### ABOUT THIS TASK:
Look through the data below and return each line where "computer" appears.

** DATA FOR ANALYSIS follows **

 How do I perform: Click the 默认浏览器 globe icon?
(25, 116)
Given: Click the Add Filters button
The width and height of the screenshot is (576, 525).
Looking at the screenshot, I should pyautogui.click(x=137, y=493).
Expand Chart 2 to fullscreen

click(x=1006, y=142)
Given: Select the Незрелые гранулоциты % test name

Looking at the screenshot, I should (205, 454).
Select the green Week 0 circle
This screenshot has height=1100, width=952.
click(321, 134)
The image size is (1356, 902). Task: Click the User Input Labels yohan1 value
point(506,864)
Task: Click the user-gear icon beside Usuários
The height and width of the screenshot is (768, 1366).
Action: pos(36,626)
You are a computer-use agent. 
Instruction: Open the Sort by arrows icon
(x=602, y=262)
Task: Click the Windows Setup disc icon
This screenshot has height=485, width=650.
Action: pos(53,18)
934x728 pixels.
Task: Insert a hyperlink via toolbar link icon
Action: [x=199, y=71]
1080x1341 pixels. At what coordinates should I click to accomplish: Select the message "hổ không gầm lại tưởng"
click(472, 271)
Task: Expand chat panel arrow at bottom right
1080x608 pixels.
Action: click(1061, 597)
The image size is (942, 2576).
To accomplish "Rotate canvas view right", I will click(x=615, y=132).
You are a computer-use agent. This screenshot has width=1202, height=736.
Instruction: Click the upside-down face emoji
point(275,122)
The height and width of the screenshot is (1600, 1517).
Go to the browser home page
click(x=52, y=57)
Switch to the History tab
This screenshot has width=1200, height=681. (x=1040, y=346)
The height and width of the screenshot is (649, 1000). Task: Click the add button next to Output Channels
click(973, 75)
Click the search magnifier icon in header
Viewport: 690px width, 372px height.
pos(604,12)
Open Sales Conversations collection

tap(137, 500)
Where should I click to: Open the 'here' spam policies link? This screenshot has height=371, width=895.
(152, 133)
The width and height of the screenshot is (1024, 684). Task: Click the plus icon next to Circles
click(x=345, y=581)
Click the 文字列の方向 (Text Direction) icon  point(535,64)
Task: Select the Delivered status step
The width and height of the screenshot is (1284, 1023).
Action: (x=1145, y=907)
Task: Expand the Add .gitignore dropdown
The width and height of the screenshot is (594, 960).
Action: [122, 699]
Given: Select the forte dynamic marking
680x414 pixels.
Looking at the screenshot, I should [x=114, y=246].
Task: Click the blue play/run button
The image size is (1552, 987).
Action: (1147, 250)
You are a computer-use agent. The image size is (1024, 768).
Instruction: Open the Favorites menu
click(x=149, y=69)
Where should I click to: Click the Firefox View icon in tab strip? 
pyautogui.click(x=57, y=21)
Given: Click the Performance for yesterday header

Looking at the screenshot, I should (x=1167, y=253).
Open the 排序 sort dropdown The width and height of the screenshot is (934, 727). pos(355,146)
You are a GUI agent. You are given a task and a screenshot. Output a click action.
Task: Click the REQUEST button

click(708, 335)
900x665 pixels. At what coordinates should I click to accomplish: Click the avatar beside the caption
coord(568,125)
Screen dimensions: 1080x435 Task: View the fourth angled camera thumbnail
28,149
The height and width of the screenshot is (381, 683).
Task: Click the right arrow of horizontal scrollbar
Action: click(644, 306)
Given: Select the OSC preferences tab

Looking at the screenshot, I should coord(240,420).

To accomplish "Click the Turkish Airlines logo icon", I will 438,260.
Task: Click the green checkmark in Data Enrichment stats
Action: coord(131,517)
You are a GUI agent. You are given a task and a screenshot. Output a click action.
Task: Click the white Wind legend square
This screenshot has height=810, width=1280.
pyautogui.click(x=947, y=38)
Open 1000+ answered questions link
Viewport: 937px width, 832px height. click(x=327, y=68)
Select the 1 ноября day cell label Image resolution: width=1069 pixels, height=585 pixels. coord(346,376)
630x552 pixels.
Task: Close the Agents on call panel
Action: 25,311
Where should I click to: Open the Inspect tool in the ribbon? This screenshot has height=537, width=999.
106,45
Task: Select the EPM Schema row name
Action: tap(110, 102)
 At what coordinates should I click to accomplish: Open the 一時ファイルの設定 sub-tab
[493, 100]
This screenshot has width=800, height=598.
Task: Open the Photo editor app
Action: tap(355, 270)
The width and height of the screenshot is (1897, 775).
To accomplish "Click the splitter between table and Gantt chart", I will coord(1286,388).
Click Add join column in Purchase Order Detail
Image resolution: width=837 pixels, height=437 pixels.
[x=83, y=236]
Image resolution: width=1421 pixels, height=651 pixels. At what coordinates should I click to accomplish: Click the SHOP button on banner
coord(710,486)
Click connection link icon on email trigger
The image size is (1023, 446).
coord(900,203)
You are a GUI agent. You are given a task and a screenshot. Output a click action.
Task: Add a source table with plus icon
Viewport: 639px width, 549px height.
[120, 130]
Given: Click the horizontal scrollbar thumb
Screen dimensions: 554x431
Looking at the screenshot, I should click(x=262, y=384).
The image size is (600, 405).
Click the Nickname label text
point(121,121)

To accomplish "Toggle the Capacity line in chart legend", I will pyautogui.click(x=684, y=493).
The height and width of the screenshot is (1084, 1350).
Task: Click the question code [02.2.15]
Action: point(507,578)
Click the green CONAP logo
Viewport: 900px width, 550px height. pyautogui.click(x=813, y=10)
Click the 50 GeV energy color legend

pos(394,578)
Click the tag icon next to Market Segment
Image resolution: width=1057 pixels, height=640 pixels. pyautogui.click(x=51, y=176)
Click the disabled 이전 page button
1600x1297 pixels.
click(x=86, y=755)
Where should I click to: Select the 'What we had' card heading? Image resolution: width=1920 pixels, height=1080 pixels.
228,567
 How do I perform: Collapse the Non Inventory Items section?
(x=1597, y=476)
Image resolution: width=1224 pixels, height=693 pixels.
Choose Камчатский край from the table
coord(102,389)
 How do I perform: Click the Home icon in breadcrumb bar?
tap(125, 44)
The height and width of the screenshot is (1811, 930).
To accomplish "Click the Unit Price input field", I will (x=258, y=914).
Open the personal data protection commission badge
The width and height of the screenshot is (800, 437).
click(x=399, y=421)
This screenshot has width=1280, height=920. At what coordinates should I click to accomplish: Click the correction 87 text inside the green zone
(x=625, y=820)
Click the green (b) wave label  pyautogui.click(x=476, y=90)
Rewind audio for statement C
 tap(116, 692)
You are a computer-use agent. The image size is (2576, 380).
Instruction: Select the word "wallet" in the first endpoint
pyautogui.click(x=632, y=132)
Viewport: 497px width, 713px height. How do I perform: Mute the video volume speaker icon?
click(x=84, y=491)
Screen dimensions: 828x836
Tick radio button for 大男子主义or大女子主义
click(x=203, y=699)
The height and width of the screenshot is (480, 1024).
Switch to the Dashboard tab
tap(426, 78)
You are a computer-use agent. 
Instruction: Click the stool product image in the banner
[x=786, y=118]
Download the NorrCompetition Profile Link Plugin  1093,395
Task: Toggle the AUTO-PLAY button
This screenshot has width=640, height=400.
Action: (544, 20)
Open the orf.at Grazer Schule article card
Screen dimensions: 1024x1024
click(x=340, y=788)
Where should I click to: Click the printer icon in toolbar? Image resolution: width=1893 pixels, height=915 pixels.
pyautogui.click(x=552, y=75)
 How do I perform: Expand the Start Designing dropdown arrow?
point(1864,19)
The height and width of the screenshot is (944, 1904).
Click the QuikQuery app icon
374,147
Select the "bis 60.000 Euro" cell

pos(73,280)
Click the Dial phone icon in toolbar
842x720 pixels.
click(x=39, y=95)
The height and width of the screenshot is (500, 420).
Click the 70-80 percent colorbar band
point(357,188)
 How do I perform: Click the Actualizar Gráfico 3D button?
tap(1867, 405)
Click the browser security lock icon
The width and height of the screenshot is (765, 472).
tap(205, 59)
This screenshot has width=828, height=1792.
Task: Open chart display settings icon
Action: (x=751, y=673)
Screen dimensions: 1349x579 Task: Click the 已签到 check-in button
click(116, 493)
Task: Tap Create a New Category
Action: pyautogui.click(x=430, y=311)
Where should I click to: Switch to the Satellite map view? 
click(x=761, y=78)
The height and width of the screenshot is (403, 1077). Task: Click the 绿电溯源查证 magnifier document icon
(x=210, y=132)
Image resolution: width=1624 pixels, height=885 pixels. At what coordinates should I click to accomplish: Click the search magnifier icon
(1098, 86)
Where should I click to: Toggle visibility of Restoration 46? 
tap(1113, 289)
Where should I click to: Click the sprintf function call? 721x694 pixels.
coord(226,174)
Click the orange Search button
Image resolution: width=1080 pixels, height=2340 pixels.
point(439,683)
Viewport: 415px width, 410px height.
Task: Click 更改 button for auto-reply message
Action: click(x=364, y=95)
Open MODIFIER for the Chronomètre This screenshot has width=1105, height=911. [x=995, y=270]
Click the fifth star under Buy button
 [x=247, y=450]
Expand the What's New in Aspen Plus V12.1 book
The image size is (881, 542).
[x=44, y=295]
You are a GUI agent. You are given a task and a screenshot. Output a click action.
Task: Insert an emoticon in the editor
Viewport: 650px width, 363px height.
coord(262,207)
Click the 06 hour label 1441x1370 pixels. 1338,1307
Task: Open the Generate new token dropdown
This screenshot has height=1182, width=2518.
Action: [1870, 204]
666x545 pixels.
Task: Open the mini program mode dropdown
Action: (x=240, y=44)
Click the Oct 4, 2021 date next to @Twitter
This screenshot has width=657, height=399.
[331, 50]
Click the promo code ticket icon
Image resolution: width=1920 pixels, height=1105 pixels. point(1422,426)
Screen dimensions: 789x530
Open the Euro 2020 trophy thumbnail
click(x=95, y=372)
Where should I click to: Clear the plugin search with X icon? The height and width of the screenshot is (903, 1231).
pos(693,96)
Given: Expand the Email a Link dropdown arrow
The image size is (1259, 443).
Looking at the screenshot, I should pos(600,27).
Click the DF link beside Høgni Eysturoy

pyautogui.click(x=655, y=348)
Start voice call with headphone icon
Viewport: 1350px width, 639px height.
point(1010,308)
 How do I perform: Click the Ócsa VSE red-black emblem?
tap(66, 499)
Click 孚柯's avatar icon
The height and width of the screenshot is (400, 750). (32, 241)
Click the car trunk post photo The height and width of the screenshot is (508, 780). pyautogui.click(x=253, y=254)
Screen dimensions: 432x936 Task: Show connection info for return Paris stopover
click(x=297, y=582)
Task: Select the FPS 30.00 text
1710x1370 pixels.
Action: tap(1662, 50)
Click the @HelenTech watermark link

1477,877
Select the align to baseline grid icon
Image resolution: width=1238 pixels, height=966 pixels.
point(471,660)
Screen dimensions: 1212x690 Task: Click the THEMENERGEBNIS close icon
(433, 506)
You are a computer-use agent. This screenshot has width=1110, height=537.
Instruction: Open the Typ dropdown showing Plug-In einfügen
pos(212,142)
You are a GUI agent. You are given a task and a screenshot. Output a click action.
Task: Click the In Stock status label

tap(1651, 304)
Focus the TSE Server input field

** End of DATA FOR ANALYSIS **

### SOLUTION TO THIS TASK:
You are a computer-use agent. 
You are a computer-use agent. This screenshot has width=1202, height=736.
You are a computer-use agent. The image size is (1024, 768).
You are a computer-use agent. The image size is (2576, 380).
You are a computer-use agent. 
You are a computer-use agent. This screenshot has width=1110, height=537.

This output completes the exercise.